4.3. Operational Definition
Standard operational definitions were adapted for key variables to maintain consistency and uniformity of the information.
Undiagnosed HTN: adults (aged 18 years and above) will be considered undiagnosed for HTN if, at the time of the survey, he or she was diagnosed as hypertensive (SBP ≥140 mmHg or DBP ≥90 mmHg) but never took any prescribed antihypertensive medicine to lower or control blood pressure and was never been told by a health professional that they have HTN before this study [18].
Harmful use of alcohol: alcohol consumption of more than 14 units/week for men and more than 8 units/week for women in the last 12 months before the survey. Its calculation is then as follows: unit of alcohol = vol (in ml) X % alcohol/1000, and for different local alcoholic beverages, it is as follows: tella (4%), Tej (10%), and arake (40–45%) (glass: 250 ml and bottle: 330 ml) [19].

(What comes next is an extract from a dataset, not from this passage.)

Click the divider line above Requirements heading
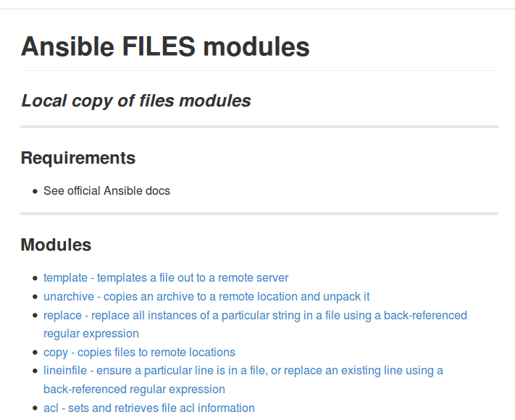 point(259,127)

Low consumption of fruits and vegetables: less than 5 servings (<400 gm) of fruit and or vegetables per day in that 1 serving is defined as one orange/apple/banana or three tablespoons of cooked vegetables [16].
Current smoker: an adult who has smoked 100 cigarettes in his or her lifetime and who currently smokes cigarettes. Previous smoker: an adult who has smoked at least 100 cigarettes in his or her lifetime but who had quit smoking at the time of the interview. Non-smoker: an adult who has never smoked or who has smoked less than 100 cigarettes in his or her lifetime [20].
Physical activity: the subjects' physical activity was classified as high, moderate, and low.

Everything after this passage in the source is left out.